Whether or not you’ve taken accounting, you probably already know the concepts of income and “profit”. Income is just how much you earn that goes directly to your pocket, whether from a salary or a business or both. On the other hand, loosely put, profit is more specific in that it is how much you earn from a business… it is your sales less your costs and expenses. This is why profit is sometimes referred to as “net” income.
However, you have to be careful when using the term profit or net income. It means you earn, but it doesn’t necessarily mean that you earn any actual cash. Why? Let’s say you sell a watch to someone. He picks up the watch from your shop and he promises to pay you $100 cash after 1 month. Do you record on your books that the sale happened today or one month later? Surprise, surprise!
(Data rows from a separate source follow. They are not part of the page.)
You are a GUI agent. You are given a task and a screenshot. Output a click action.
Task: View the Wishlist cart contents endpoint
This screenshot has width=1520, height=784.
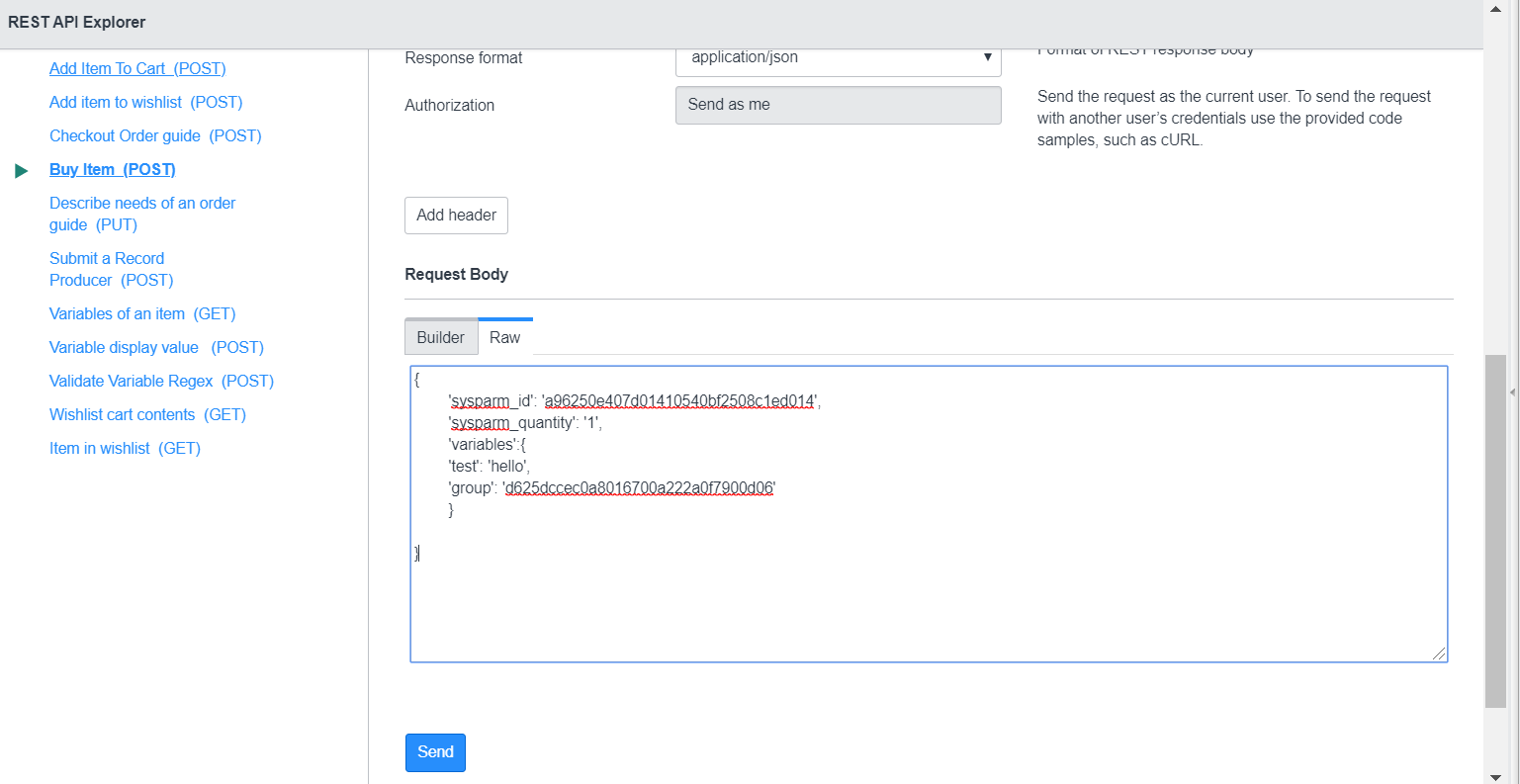click(x=146, y=414)
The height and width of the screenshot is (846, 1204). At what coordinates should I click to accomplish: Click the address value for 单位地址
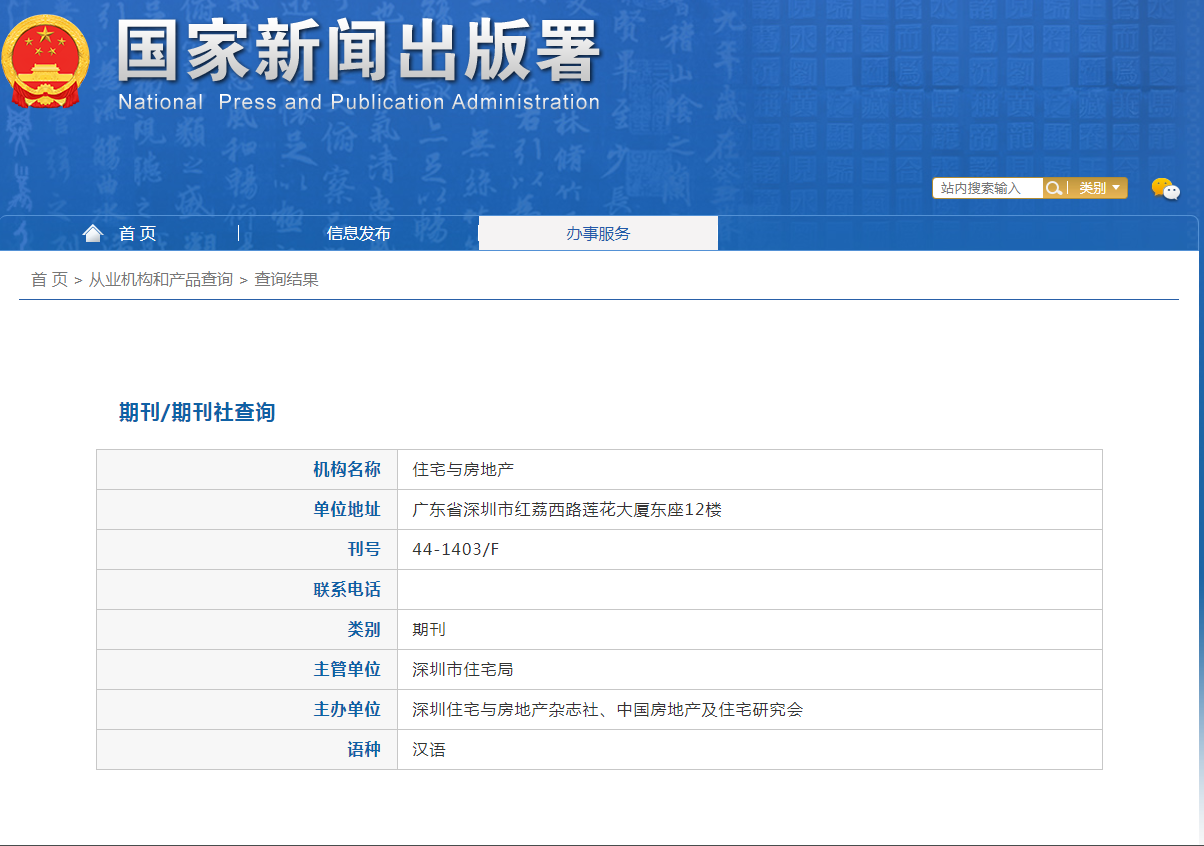click(567, 510)
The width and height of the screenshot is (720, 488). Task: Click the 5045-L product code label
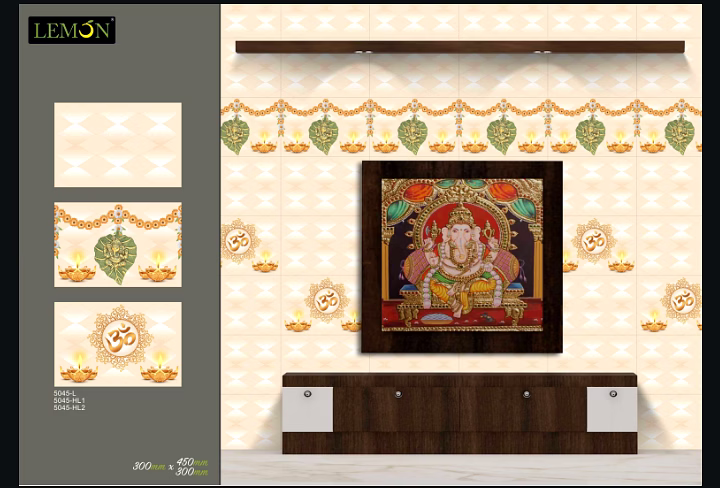[65, 393]
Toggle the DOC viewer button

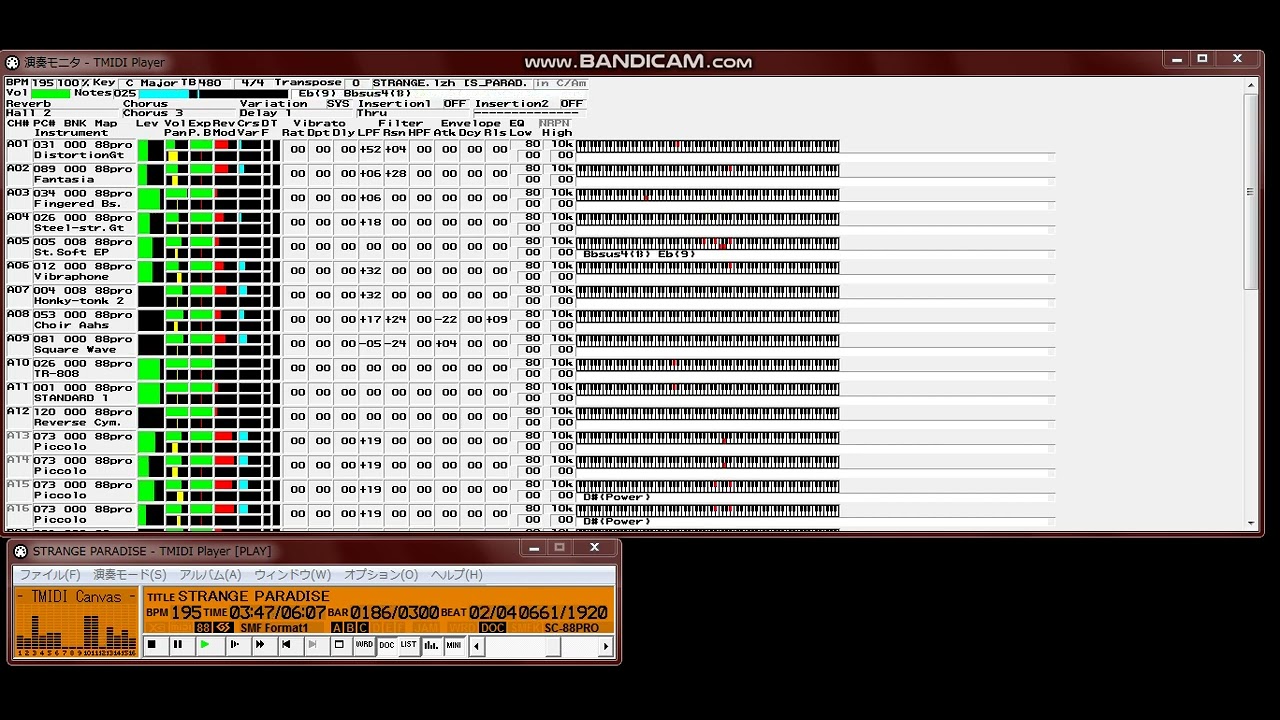[x=387, y=646]
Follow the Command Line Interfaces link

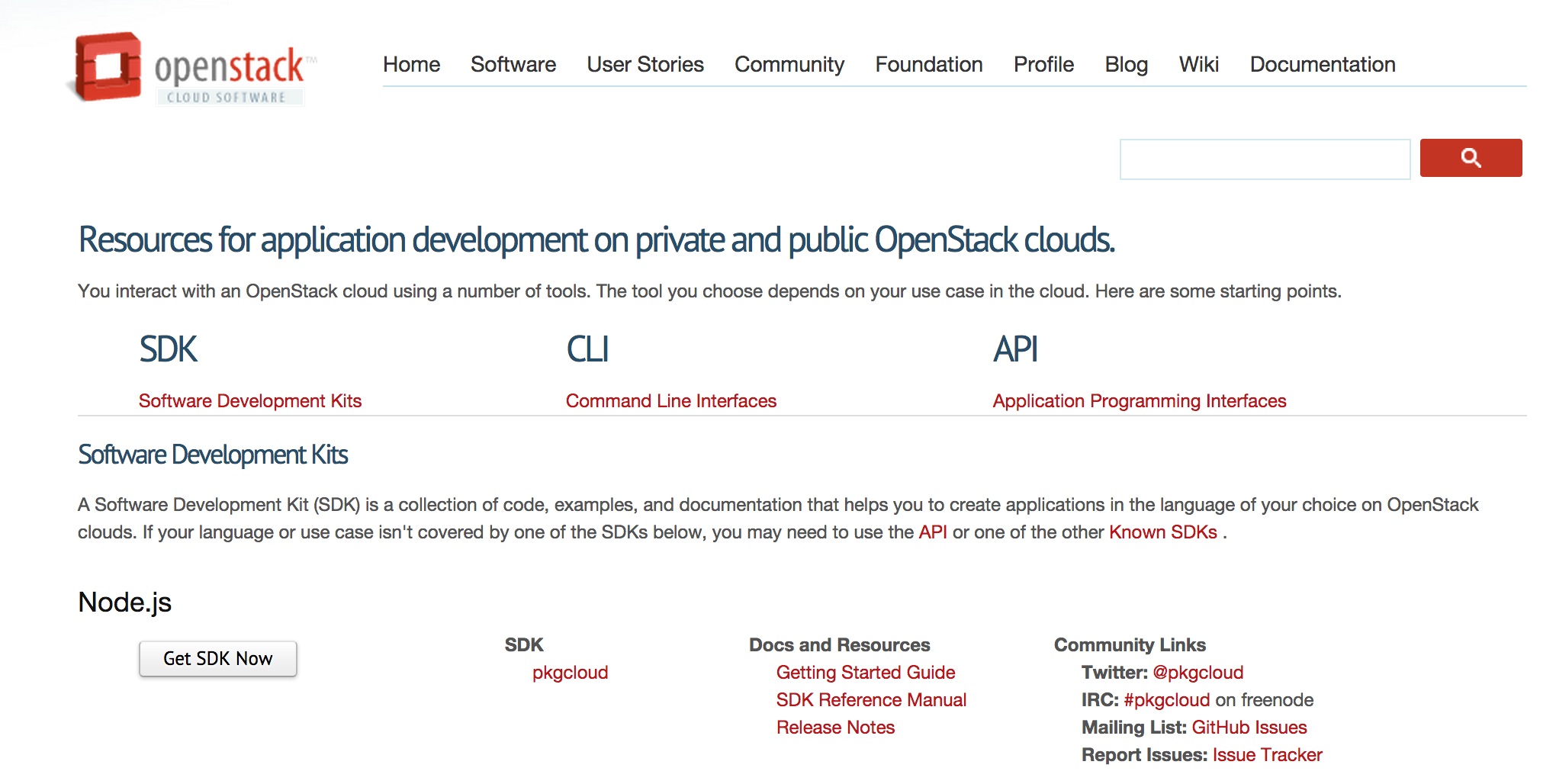pos(670,401)
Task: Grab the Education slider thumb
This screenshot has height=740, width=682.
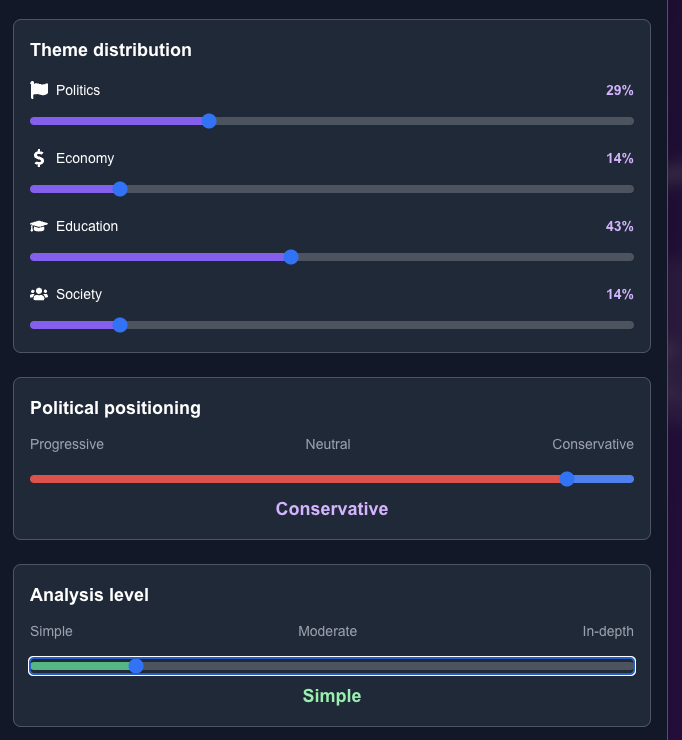Action: click(291, 257)
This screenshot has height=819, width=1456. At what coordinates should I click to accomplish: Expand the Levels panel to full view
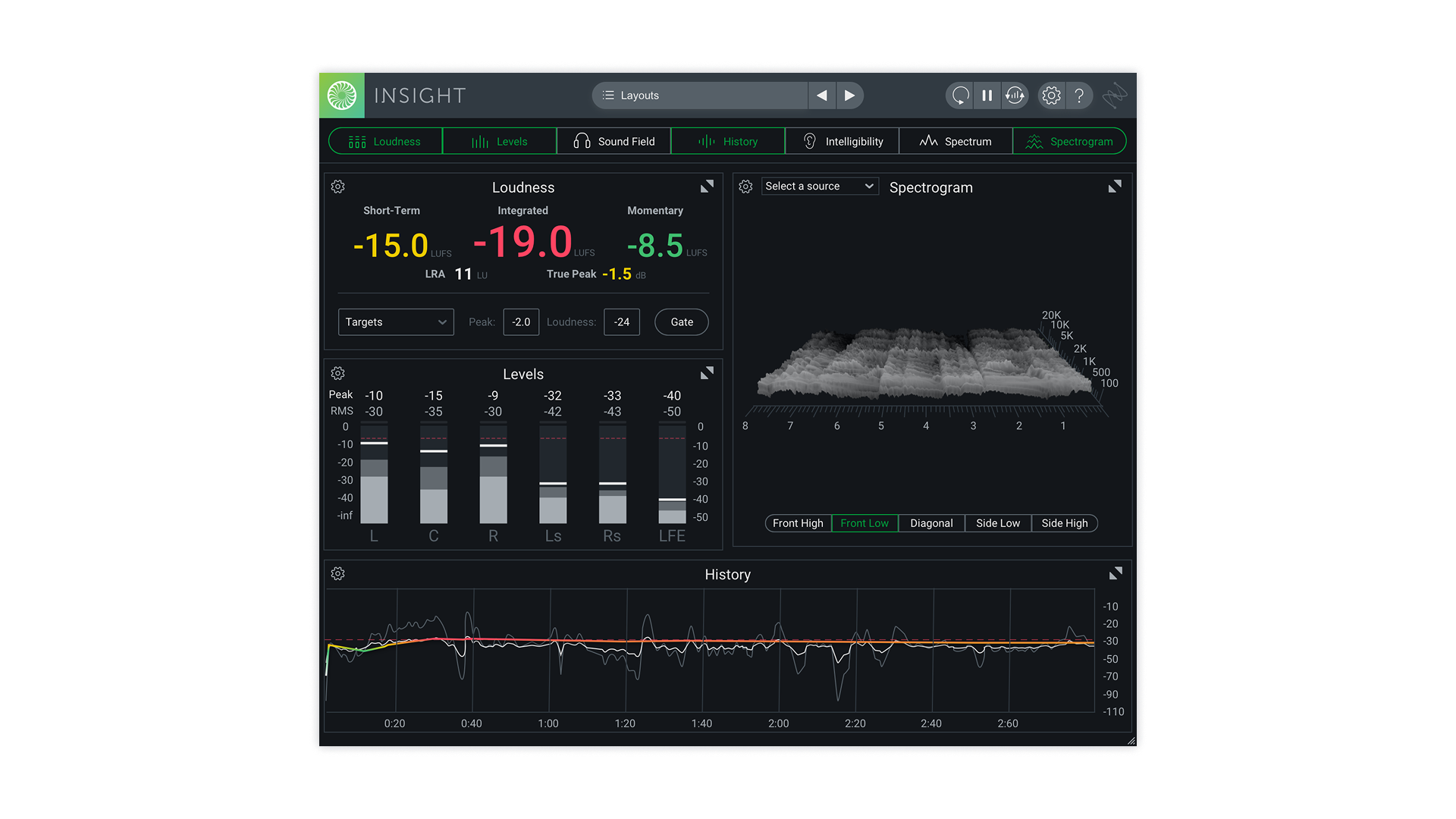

Based on generally accepted accounting principles (GAAP), you should record that the sale was made today. Not next month. Therefore, you can also already book your profit today… even if you didn’t earn any actual cash yet. This type of profit is called “accrued” income. You earn income even without collecting any cash yet.
This is where the difference between a Net Income Statement and a Free Cash Flow Statement comes in. A Net Income Statement shows net income, based on cash income and accrued income as well as both cash expenses and accrued expenses. A Free Cash Flow Statement shows free cash flow based on all the actual cash which the company earns, minus all the cash payments the company actually makes. A Free Cash Flow Statement does not take into account accrued income, and it does not take into account accrued expenses which have not yet been paid for in cash.
Moreover, a Net Income Statement does not reflect cash payments for capital (like for the company’s building, property and equipment) but the Free Cash Flow Statement reflects these payments as long as these payments were (already) done in the form of cash.
It can be said that the Net Income Statement and the Free Cash Flow Statement represent 2 different philosophies. So who follows which philosophy? Basically, accountants prefer to use the income statement in reporting company earnings. The government normally looks at your income statement as well when it wants to calculate how much taxes you should pay. On the other hand, modern financial managers generally prefer to look at the Free Cash Flow Statement as a true measure as to “how well the company is doing”, believing that income isn’t really income unless you actually earn cash.